[BEGIN]

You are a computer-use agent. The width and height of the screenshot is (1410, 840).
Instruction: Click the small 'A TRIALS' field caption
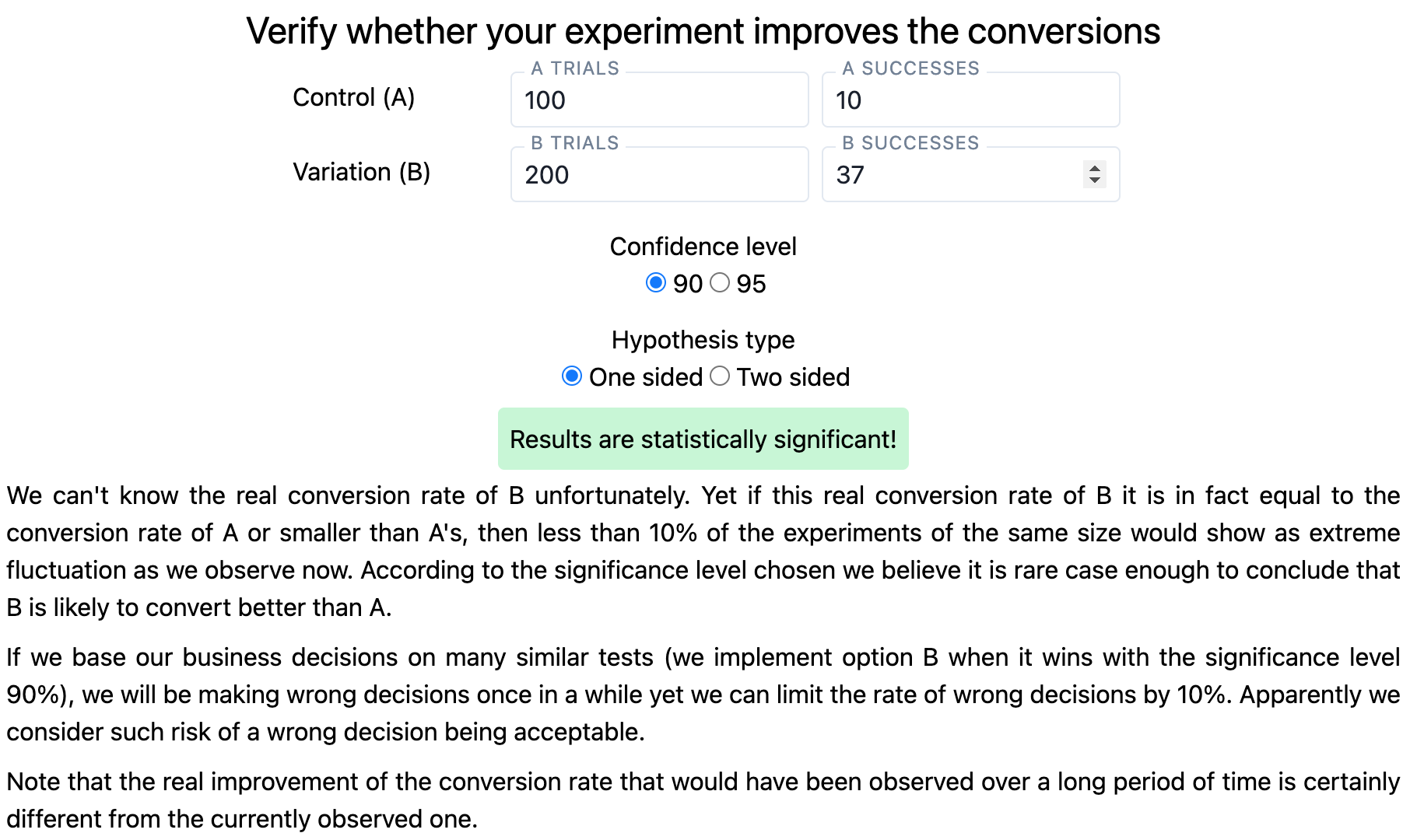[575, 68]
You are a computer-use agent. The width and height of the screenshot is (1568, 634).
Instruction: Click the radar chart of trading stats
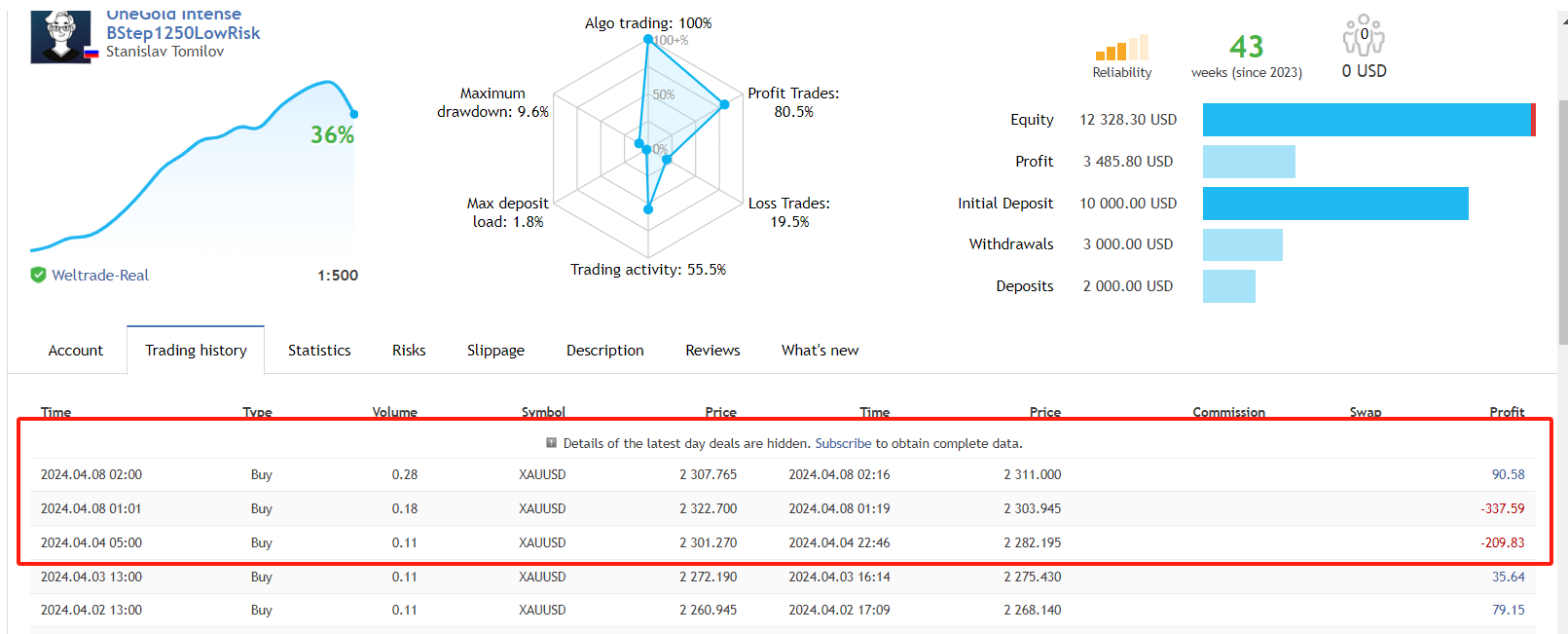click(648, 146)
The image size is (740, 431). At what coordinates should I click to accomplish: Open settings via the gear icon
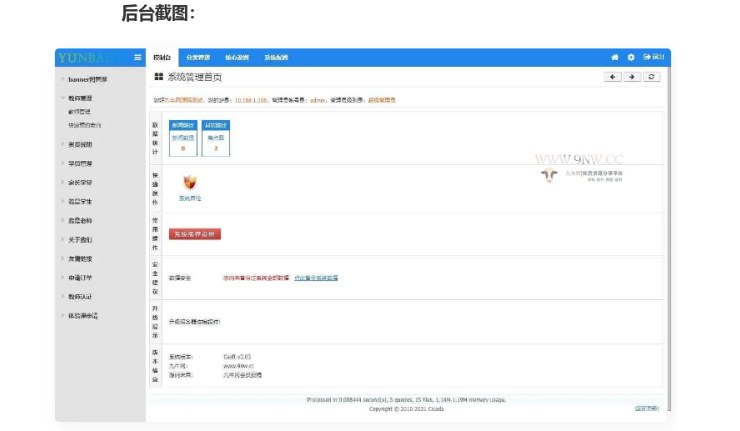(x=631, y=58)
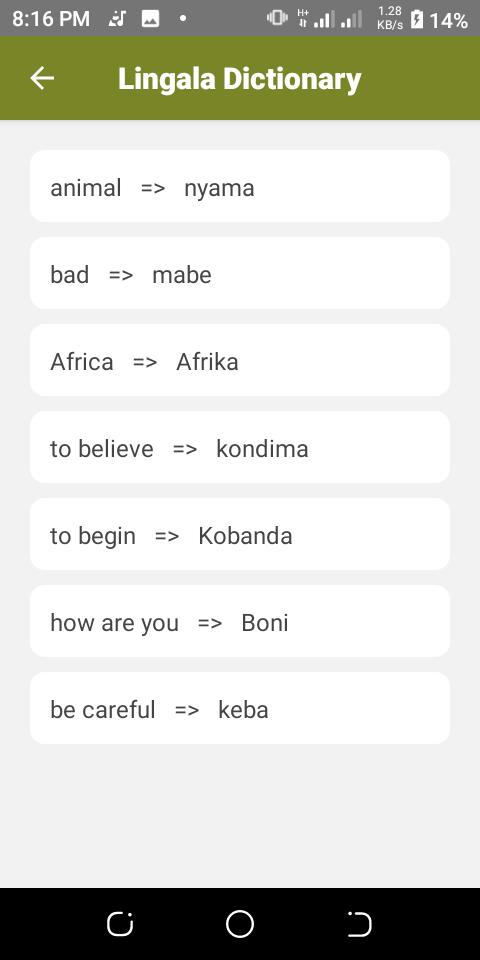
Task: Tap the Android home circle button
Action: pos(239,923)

[END]
[BEGIN]

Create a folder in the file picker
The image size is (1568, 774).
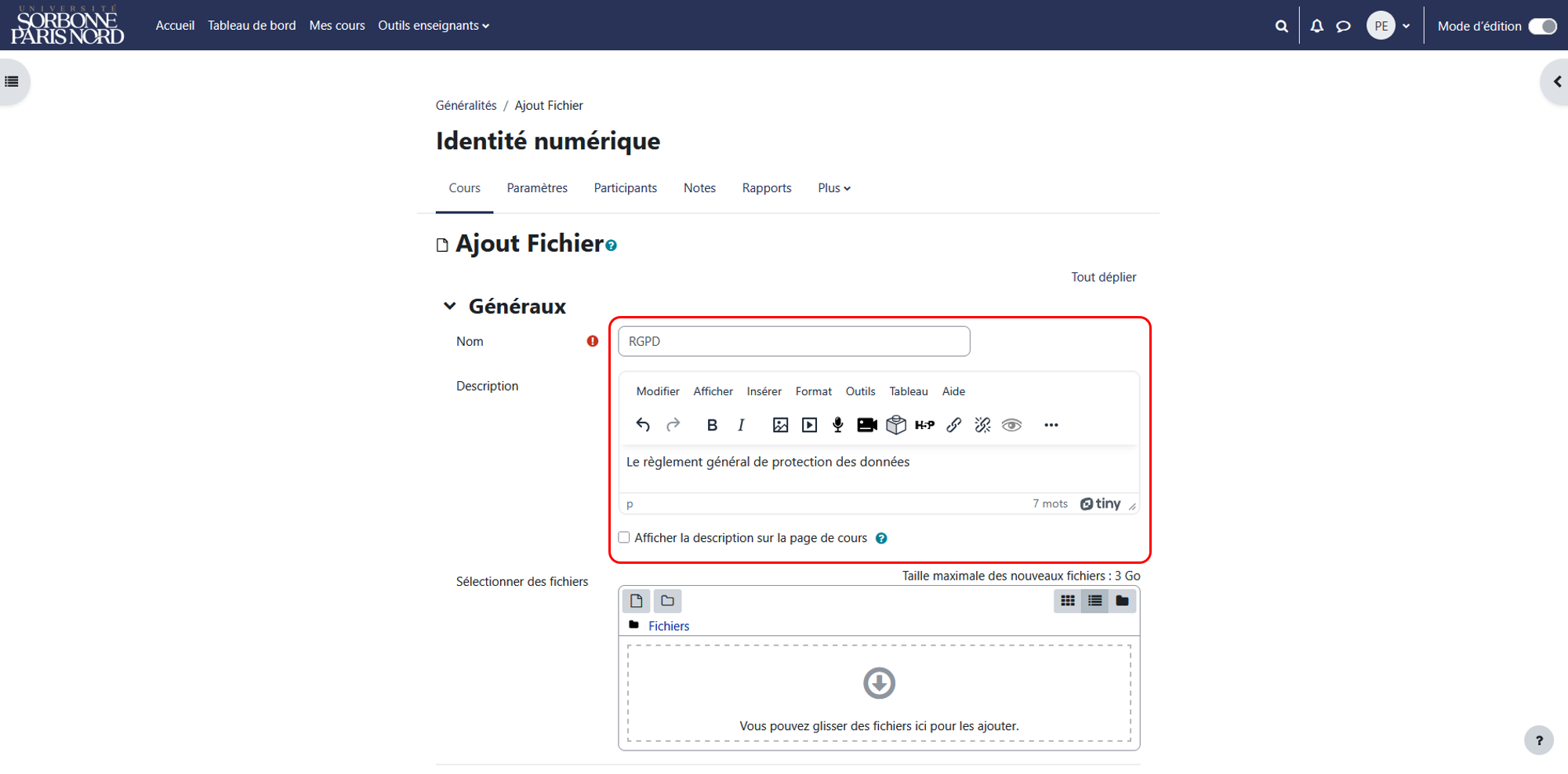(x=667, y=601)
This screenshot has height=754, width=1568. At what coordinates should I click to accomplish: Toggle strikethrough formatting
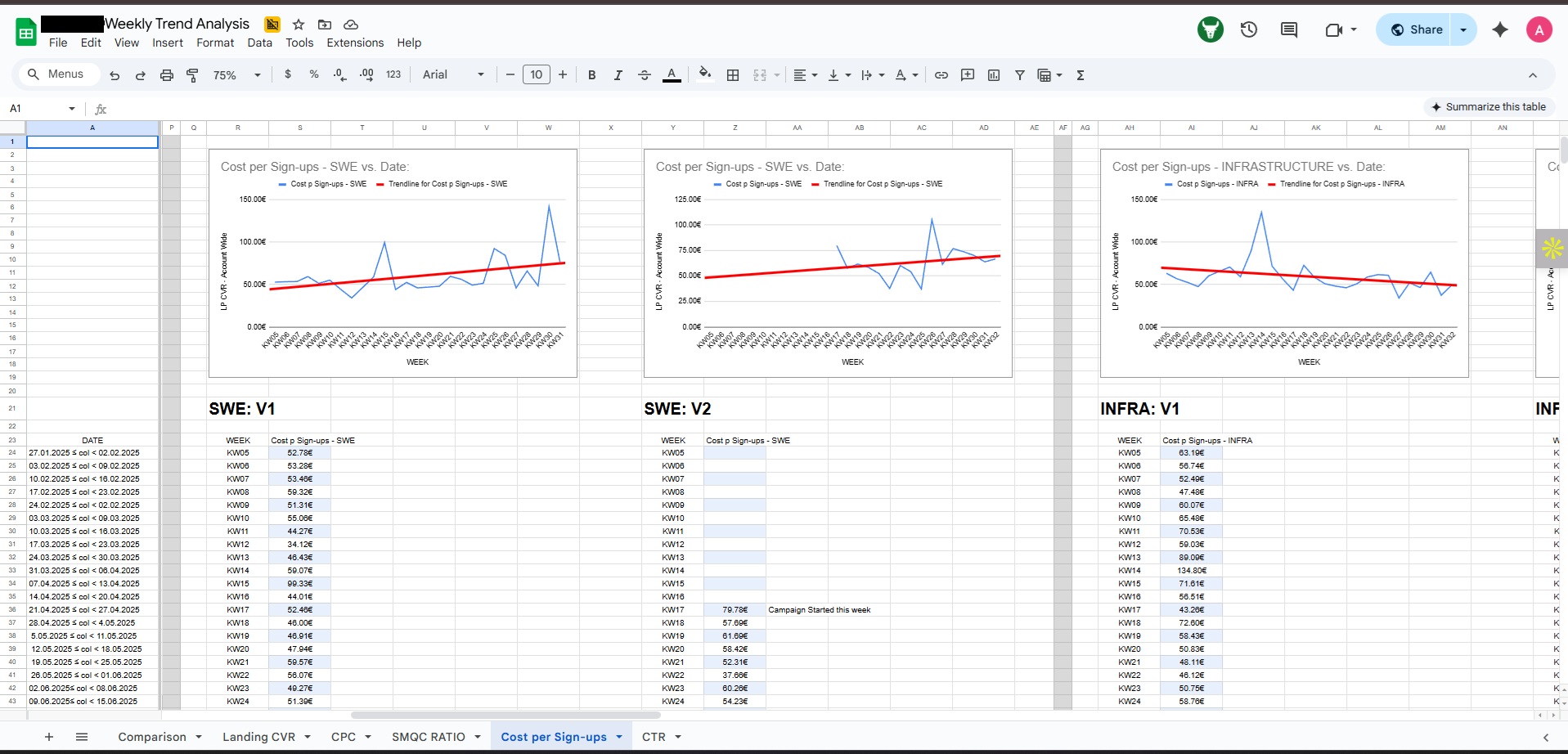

[END]

• **Required work**
Format the entries starting at the line containing "Create a folder in the file picker" and ending at the line containing "This screenshot has" as a numbered list, omitting blank lines. Leave the pictures out of the answer.

• **Task solution**
1. Create a folder in the file picker
2. The image size is (1568, 774).
3. (x=667, y=601)
4. This screenshot has height=754, width=1568. At what coordinates should I click to accomplish: Toggle strikethrough formatting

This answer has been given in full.